Injection of Toll-like receptor 4 siRNA into the ventrolateral periaqueductal gray attenuates withdrawal syndrome in morphine-dependent rats.

We assessed the role of the Toll-like receptor 4 (TLR4) gene in the ventrolateral periaqueductal gray (vlPAG) region of morphine-dependent rats on attenuating withdrawal syndrome, and regulating glutamic acid decarboxylase (GAD67), glutamic acid (Glu), and gamma-aminobutyric acid (GABA). After siRNA-mediated downregulation of TLR4, changes were observed in withdrawal behavior and downstream signaling molecules. Rats were injected into the vlPAG with TLR4 siRNA, followed by intraperitoneal injection of morphine for 5 consecutive days, and then naloxone, and the behavioral indices of morphine withdrawal were observed. 'Wet-dog' shakes, teeth chattering, and the total scores of withdrawal reactions were reduced.
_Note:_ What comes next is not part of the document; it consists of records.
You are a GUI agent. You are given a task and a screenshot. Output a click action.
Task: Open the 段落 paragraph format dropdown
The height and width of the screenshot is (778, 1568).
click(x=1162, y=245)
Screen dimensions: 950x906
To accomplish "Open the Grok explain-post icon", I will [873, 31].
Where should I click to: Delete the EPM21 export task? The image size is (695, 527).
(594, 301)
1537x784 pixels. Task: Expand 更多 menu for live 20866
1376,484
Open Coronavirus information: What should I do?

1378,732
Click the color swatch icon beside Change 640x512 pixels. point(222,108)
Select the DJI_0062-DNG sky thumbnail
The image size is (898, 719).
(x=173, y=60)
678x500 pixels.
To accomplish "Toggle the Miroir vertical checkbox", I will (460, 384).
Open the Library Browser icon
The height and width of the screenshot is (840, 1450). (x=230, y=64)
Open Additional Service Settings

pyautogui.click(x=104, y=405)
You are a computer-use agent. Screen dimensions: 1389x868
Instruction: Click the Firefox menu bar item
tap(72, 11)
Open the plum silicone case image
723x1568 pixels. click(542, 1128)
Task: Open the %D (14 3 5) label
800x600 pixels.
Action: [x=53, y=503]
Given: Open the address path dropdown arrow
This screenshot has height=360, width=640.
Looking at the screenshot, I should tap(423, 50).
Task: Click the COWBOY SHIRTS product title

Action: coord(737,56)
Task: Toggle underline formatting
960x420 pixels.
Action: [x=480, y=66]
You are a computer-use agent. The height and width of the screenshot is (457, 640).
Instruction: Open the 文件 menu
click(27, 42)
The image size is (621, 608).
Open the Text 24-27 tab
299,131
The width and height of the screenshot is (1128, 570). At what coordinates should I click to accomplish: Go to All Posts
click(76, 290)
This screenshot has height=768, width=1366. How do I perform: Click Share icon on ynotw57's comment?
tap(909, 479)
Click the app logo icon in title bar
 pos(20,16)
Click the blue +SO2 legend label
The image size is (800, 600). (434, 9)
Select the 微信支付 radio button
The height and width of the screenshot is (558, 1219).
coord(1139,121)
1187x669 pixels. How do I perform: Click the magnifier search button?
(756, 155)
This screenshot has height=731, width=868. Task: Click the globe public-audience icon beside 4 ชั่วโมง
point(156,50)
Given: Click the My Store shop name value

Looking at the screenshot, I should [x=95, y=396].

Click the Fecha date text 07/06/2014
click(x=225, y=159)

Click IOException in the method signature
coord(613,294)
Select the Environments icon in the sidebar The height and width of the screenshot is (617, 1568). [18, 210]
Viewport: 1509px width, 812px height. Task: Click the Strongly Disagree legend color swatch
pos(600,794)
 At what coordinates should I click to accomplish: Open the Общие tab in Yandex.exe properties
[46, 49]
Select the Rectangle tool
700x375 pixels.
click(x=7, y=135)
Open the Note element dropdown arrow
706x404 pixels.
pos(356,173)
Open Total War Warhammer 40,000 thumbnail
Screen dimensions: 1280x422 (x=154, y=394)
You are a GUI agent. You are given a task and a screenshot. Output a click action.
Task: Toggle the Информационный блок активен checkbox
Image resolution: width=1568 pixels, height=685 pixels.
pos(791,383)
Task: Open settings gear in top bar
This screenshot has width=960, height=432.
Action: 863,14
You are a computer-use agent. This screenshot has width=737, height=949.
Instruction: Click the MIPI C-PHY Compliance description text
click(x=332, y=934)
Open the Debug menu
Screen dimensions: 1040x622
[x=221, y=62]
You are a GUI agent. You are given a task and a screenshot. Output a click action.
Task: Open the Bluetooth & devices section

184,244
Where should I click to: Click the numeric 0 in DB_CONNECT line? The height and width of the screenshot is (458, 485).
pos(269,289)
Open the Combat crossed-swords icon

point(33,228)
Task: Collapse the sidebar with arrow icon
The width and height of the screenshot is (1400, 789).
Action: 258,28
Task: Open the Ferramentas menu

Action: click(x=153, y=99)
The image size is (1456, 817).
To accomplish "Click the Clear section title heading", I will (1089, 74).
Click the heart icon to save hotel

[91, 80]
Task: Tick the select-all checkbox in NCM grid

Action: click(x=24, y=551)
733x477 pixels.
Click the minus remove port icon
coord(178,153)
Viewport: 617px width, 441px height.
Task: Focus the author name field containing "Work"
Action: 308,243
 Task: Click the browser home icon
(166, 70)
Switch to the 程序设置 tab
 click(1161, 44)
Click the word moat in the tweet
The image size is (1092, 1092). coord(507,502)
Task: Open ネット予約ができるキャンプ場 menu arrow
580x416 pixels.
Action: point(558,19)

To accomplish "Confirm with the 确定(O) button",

TLR4 expression and Glu levels were reduced, whereas GAD67 and GABA levels were increased. Overall, these findings indicate that modifying TLR4 gene expression in the vlPAG stimulates expression of the downstream signaling molecule, GAD67, which decreases Glu levels and increases GABA levels. This mechanism may explain the inhibition of withdrawal syndrome in morphine-dependent rats.